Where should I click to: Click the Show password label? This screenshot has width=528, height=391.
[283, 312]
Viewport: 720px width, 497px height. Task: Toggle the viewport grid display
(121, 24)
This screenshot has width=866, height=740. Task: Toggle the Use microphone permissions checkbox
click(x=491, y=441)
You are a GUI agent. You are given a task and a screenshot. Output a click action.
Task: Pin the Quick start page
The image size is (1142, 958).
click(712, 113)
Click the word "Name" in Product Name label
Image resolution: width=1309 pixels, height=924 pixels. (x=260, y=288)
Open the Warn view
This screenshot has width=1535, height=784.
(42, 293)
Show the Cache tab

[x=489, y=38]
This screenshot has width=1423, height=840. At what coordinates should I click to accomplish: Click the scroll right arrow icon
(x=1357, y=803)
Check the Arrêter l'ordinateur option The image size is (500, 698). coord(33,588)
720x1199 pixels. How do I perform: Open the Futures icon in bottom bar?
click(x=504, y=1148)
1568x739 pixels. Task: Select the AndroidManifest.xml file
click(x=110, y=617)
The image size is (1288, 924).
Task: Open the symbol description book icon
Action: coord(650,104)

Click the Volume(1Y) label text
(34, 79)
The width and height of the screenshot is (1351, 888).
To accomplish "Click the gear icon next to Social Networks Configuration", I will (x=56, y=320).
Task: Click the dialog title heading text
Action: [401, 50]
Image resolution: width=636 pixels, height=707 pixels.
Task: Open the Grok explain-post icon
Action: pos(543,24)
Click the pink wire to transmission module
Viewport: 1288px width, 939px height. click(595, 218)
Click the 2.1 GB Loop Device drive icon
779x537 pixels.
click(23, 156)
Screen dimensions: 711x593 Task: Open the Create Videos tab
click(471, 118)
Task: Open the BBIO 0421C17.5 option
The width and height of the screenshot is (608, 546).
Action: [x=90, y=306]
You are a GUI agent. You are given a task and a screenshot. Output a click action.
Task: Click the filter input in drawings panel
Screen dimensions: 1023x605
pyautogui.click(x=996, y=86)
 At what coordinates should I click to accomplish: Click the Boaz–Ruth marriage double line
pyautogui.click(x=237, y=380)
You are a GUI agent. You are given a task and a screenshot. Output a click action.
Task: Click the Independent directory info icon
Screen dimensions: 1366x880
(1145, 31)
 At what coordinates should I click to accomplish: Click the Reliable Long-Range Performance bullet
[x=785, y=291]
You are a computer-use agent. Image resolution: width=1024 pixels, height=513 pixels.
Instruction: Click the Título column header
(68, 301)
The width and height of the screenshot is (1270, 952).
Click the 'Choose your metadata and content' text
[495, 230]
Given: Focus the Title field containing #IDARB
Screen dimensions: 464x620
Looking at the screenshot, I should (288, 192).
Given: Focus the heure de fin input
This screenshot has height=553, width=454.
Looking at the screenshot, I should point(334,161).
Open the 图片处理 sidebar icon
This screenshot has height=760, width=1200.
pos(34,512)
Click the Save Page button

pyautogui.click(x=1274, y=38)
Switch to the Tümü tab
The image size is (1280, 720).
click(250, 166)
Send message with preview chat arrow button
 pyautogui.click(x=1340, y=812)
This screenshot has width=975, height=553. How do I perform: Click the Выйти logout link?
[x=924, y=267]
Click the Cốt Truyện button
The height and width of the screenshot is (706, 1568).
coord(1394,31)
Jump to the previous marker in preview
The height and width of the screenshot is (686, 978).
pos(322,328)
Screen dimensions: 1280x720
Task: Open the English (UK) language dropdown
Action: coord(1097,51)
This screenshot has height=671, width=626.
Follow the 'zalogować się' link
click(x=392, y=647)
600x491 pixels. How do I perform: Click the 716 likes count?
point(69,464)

■ Aim of the task: All of the records above should be repeated exactly.

■ Task solution:
Where should I click to: Click the Show password label? This screenshot has width=528, height=391.
[283, 312]
Viewport: 720px width, 497px height. Task: Toggle the viewport grid display
(121, 24)
This screenshot has width=866, height=740. Task: Toggle the Use microphone permissions checkbox
click(x=491, y=441)
You are a GUI agent. You are given a task and a screenshot. Output a click action.
Task: Pin the Quick start page
The image size is (1142, 958).
click(712, 113)
Click the word "Name" in Product Name label
Image resolution: width=1309 pixels, height=924 pixels. (x=260, y=288)
Open the Warn view
This screenshot has width=1535, height=784.
(42, 293)
Show the Cache tab

[x=489, y=38]
This screenshot has width=1423, height=840. At what coordinates should I click to accomplish: Click the scroll right arrow icon
(x=1357, y=803)
Check the Arrêter l'ordinateur option The image size is (500, 698). coord(33,588)
720x1199 pixels. How do I perform: Open the Futures icon in bottom bar?
click(x=504, y=1148)
1568x739 pixels. Task: Select the AndroidManifest.xml file
click(x=110, y=617)
The image size is (1288, 924).
Task: Open the symbol description book icon
Action: coord(650,104)

Click the Volume(1Y) label text
(34, 79)
The width and height of the screenshot is (1351, 888).
To accomplish "Click the gear icon next to Social Networks Configuration", I will (x=56, y=320).
Task: Click the dialog title heading text
Action: [401, 50]
Image resolution: width=636 pixels, height=707 pixels.
Task: Open the Grok explain-post icon
Action: pos(543,24)
Click the pink wire to transmission module
Viewport: 1288px width, 939px height. click(595, 218)
Click the 2.1 GB Loop Device drive icon
779x537 pixels.
click(23, 156)
Screen dimensions: 711x593 Task: Open the Create Videos tab
click(471, 118)
Task: Open the BBIO 0421C17.5 option
The width and height of the screenshot is (608, 546).
Action: [x=90, y=306]
You are a GUI agent. You are given a task and a screenshot. Output a click action.
Task: Click the filter input in drawings panel
Screen dimensions: 1023x605
pyautogui.click(x=996, y=86)
 At what coordinates should I click to accomplish: Click the Boaz–Ruth marriage double line
pyautogui.click(x=237, y=380)
You are a GUI agent. You are given a task and a screenshot. Output a click action.
Task: Click the Independent directory info icon
Screen dimensions: 1366x880
(1145, 31)
 At what coordinates should I click to accomplish: Click the Reliable Long-Range Performance bullet
[x=785, y=291]
You are a computer-use agent. Image resolution: width=1024 pixels, height=513 pixels.
Instruction: Click the Título column header
(68, 301)
The width and height of the screenshot is (1270, 952).
Click the 'Choose your metadata and content' text
[495, 230]
Given: Focus the Title field containing #IDARB
Screen dimensions: 464x620
Looking at the screenshot, I should (288, 192).
Given: Focus the heure de fin input
This screenshot has height=553, width=454.
Looking at the screenshot, I should point(334,161).
Open the 图片处理 sidebar icon
This screenshot has height=760, width=1200.
pos(34,512)
Click the Save Page button

pyautogui.click(x=1274, y=38)
Switch to the Tümü tab
The image size is (1280, 720).
click(250, 166)
Send message with preview chat arrow button
 pyautogui.click(x=1340, y=812)
This screenshot has width=975, height=553. How do I perform: Click the Выйти logout link?
[x=924, y=267]
Click the Cốt Truyện button
The height and width of the screenshot is (706, 1568).
coord(1394,31)
Jump to the previous marker in preview
The height and width of the screenshot is (686, 978).
pos(322,328)
Screen dimensions: 1280x720
Task: Open the English (UK) language dropdown
Action: coord(1097,51)
This screenshot has height=671, width=626.
Follow the 'zalogować się' link
click(x=392, y=647)
600x491 pixels. How do I perform: Click the 716 likes count?
point(69,464)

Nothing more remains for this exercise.